Isaiah 14

A Parody of a Funeral Song

“Weird Al” Yankovic brought the parody of songs to my attention back during junior high school years. A parody is “an imitation of the style of a particular writer, artist, or genre with deliberate exaggeration for comic effect.” Scott Kramer has put on Youtube.com a parody of one of the songs from Frozen – “Let it Go.” If you like parodies, or if you have little girls who sing that song ad nauseum, you might enjoy that parody. I did. It has already had nearly two million hits. Frozen is a good movie with, obviously, catchy tunes. But one (especially a dad whose daughters can break out into any one of those songs at the drop of a hat!) can get too much of a good thing.

Isaiah used this same type of technique in his day. Isaiah 14 is a taunt, or mockery, of a funeral song, sung about the nation of Babylon. Chapter 14 is at the very beginning of a long series of chapters detailing God’s judgment on nations of the world, including Israel and Judah. These chapters (13-39) mock mankind’s pride and arrogance and insist that the only object of one’s hope ought to be the God of heaven.

In 14:1-4, Isaiah promises Israel (Judah) deliverance. “The Lord gives you rest” (vs 3). Finding identity as the children of God, Israel can then take up this “taunt” (NASV – vs 4) or “parody” of a funeral dirge against the king of Babylon.

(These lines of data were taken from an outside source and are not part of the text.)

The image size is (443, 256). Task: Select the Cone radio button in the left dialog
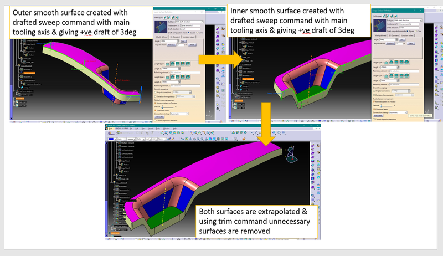coord(196,33)
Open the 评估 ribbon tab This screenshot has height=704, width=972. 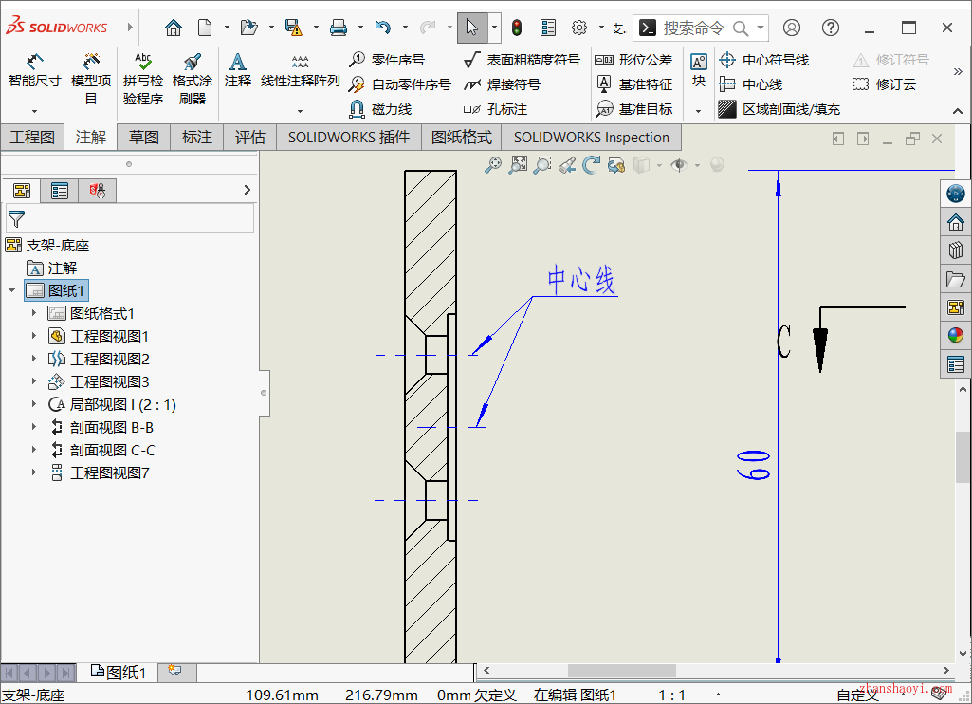(x=249, y=137)
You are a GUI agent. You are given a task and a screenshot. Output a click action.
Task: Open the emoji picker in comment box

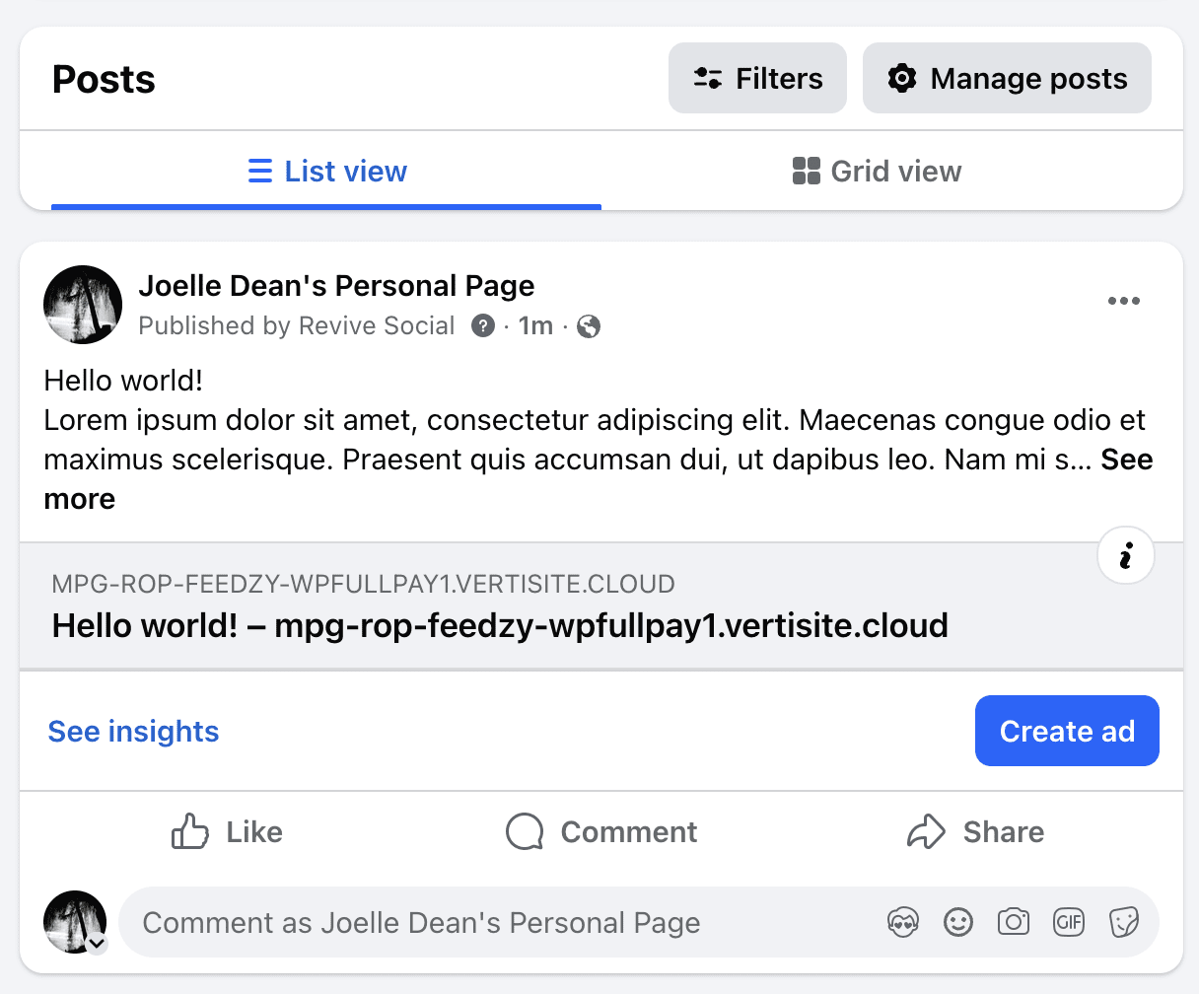[958, 923]
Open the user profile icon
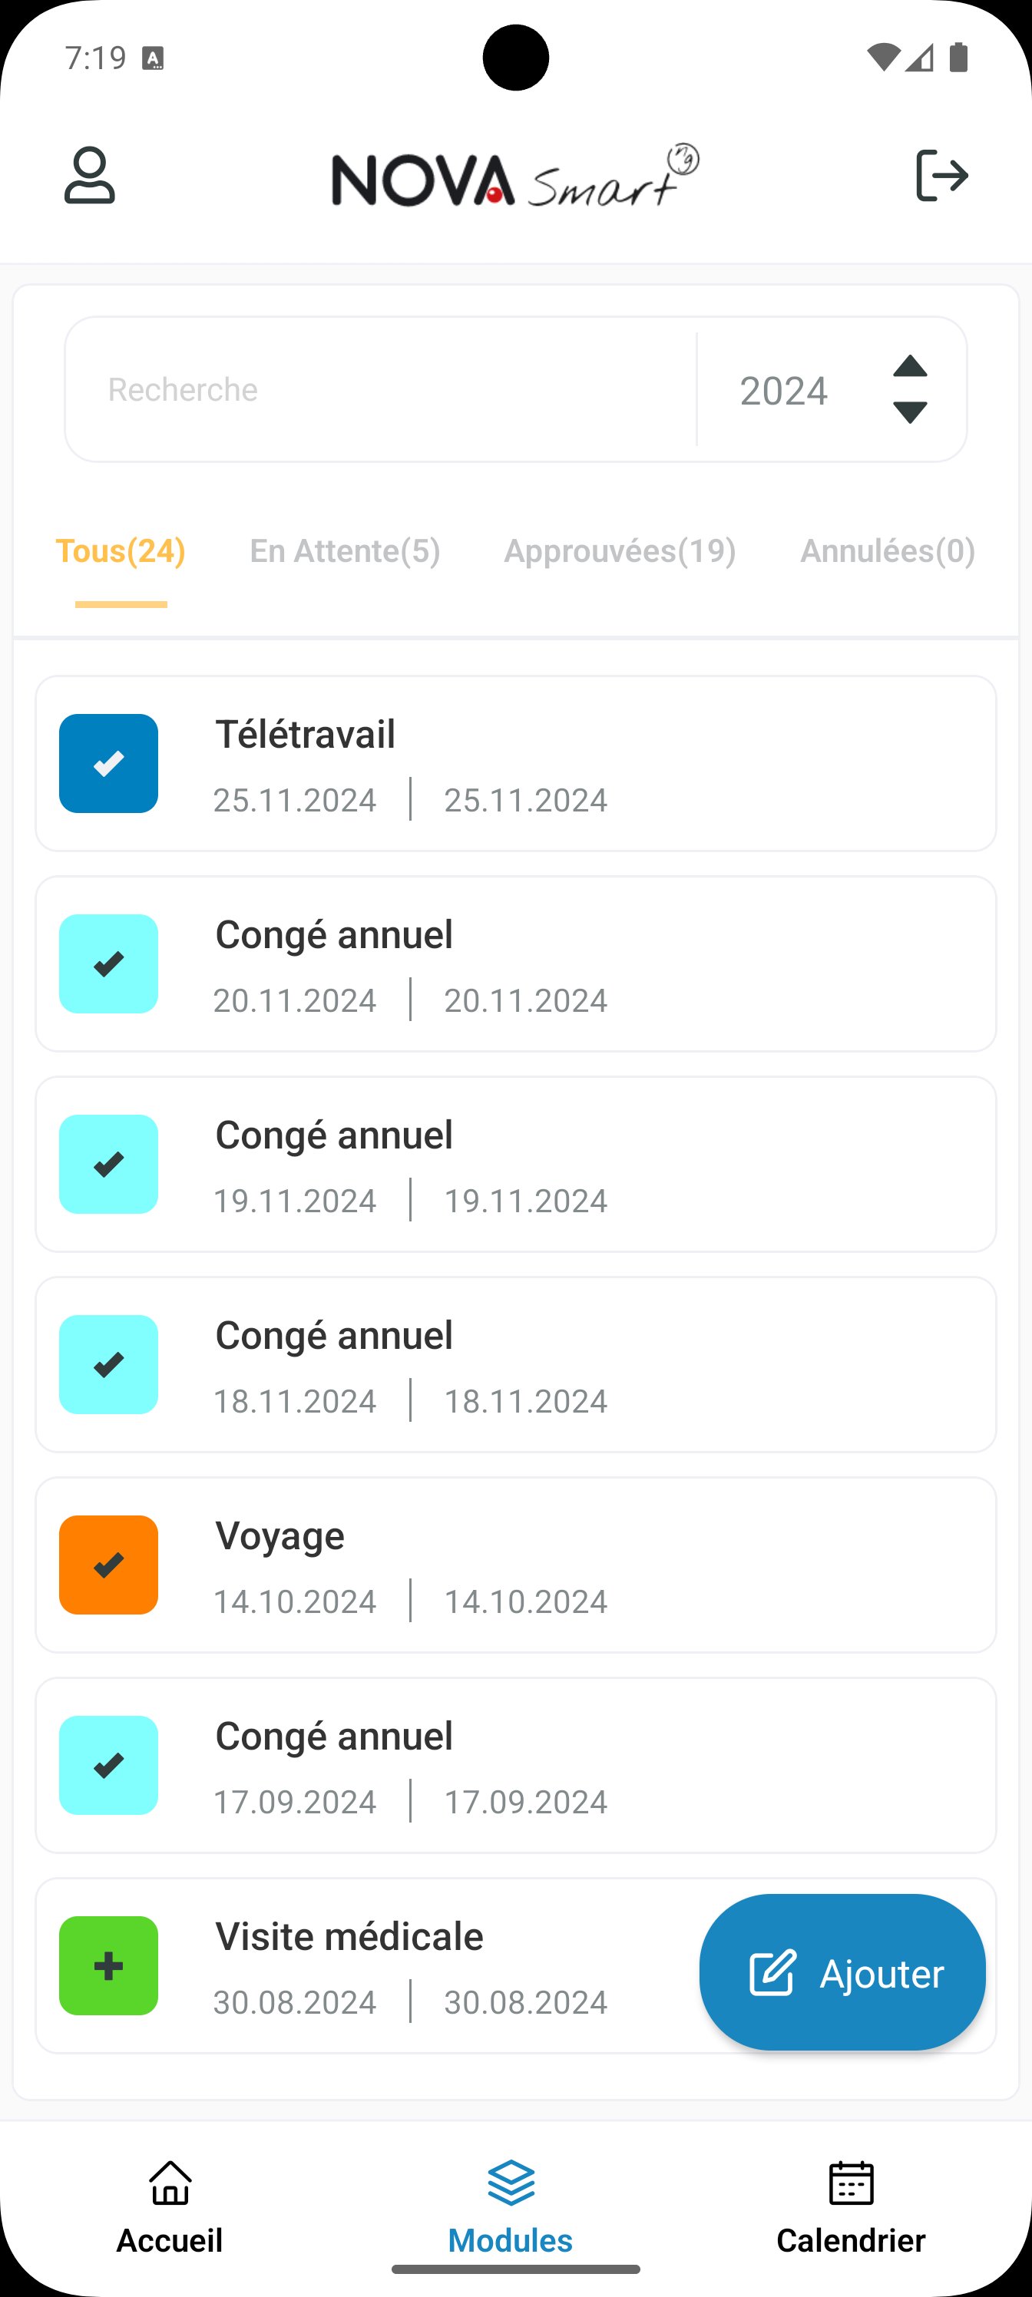This screenshot has height=2297, width=1032. click(89, 176)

The mockery comes in verses 4-21. Man – I’m sure you can think of a few – often believes that he is the savior of the world, the messiah. Man thinks that if he can have his way, the rise of the oceans will slow and the planet will heal. Man thinks that if others will simply follow him, wars will end and one’s nation will be secured. But, take a look at Isaiah’s parody of the funeral song against Babylon.

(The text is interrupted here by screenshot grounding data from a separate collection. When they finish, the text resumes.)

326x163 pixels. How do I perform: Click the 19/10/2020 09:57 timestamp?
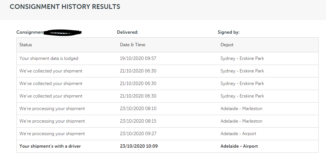138,59
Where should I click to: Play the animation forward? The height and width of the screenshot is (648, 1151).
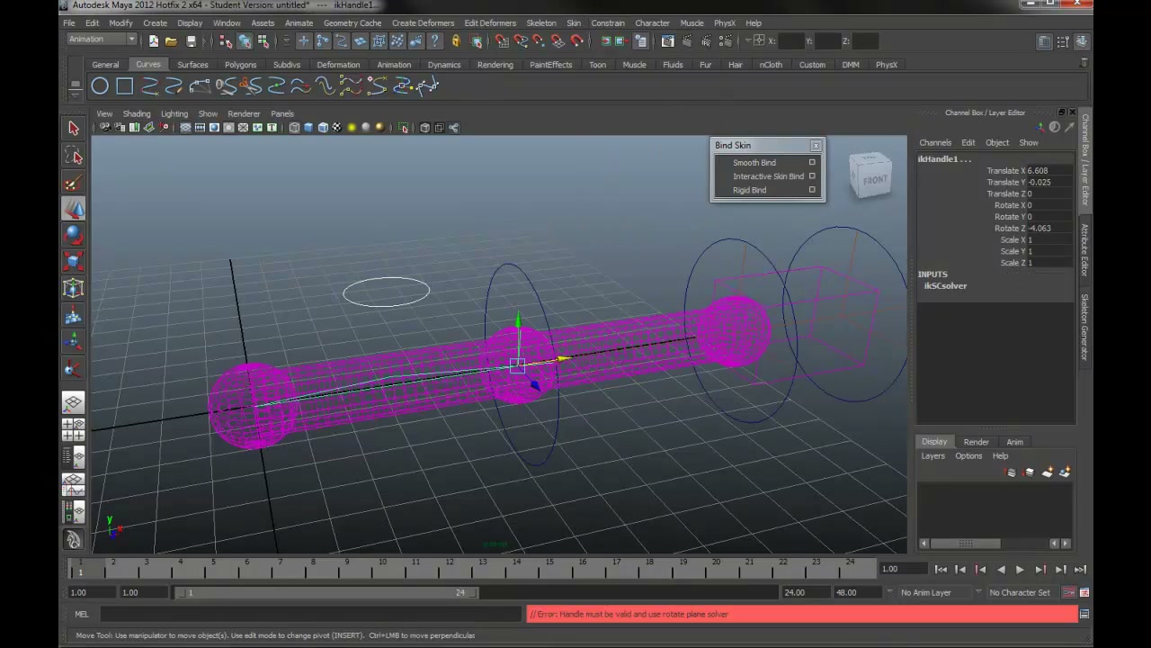pyautogui.click(x=1020, y=570)
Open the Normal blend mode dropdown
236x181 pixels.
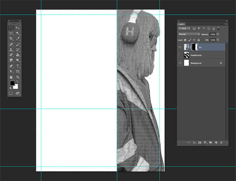tap(189, 34)
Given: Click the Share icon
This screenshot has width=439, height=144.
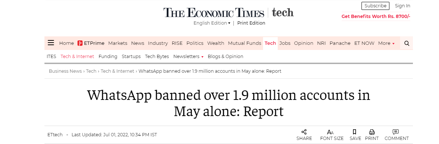Looking at the screenshot, I should 304,132.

When Babylon is gone – “the whole earth is at rest and is quiet; They break forth into shouts of joy” (vs 7). Babylon thought they controlled the world; the world was at rest, however, when Babylon was gone. “Sheol from beneath is excited over you to meet you when you come” (vs 9) and Sheol (the waiting place of the dead, here personified) calls out to the spirits of the dead, the leaders of earth, to respond to Babylon. But when they respond to the self-appointed savior, they call out – “You are just like us! Maggots are spread out as your bed beneath you and worms are your covering!” (vs 11). In Sheol, there are no distinctions between the elite and the grassroots.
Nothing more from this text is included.